Meanwhile, Kobach’s plan to prevent the epidemic of seven cases of voter fraud over 13 years has suspended the voting rights of 17,000 people and now may result in a bureaucratic nightmare in which some Kansans are allowed to vote only in federal elections and some are still not allowed to vote at all.

But Kobach claims that in proposing a two-tiered voting system to “fix” the mess that his proof of citizenship requirement has made, he is actually “doing the opposite.”

Kobach claims that it is actually the courts that are at fault for Kansas' voting system crisis because they have required states to accept the federal "motor voter" registration form, which requires voters to affirm their citizenship under penalty of perjury but doesn't require extra documentation. Confident he’ll win his lawsuit to add extra restrictions to the federal form in Kansas and Arizona, he insists that he is actually trying “to avoid having two categories of voters.”

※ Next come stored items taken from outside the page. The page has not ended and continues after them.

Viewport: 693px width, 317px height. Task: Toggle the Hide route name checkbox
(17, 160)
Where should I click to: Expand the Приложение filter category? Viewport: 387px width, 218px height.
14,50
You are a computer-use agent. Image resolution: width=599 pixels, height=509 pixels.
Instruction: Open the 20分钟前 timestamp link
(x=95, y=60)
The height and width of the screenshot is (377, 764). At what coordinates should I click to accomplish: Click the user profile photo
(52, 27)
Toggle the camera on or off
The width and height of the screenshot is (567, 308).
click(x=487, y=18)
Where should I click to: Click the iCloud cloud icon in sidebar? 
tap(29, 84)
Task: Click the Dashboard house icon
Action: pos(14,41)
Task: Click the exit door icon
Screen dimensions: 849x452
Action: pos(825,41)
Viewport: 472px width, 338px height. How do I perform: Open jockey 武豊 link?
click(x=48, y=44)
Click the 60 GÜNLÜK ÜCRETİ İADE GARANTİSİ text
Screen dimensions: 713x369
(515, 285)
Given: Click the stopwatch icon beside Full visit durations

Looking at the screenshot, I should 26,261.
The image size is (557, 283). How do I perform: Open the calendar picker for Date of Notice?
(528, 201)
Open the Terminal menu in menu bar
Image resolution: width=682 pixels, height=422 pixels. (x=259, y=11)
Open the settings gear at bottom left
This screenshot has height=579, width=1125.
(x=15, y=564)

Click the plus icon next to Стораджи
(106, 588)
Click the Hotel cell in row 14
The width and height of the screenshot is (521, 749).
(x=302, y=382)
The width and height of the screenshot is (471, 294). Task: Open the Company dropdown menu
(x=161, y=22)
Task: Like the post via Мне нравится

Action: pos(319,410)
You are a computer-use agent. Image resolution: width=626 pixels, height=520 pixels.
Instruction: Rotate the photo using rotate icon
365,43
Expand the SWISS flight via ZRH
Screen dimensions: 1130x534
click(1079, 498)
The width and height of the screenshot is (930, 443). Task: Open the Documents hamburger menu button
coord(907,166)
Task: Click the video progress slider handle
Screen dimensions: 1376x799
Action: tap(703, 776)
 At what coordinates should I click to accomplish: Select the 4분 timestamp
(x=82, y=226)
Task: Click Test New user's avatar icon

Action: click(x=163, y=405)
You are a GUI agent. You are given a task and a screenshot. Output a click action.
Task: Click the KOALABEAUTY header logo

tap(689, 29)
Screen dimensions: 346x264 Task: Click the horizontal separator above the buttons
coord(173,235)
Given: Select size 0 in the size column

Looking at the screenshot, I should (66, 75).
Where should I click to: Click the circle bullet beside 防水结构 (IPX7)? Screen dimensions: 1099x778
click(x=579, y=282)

In fact I am doing the opposite. Under my leadership, Kansas and Arizona have joined forces to sue the federal government’s Election Assistance Commission (EAC) to change the federal mail voter registration form so that proof of citizenship can be requested from those Kansans who use the form, as Kansas law requires. We are suing in order to avoid the two-categories-of-voters-plan that the editorial board criticizes.

The suit is necessary because, this past summer, the United States Supreme Court in Arizona v. Inter Tribal Council said that states must “accept and use” the federal mail voter registration form to register voters for federal elections. As it is currently written, the federal form for Kansas doesn’t require proof of citizenship. (The state form, which more than 99% of voters use, does require proof of citizenship.)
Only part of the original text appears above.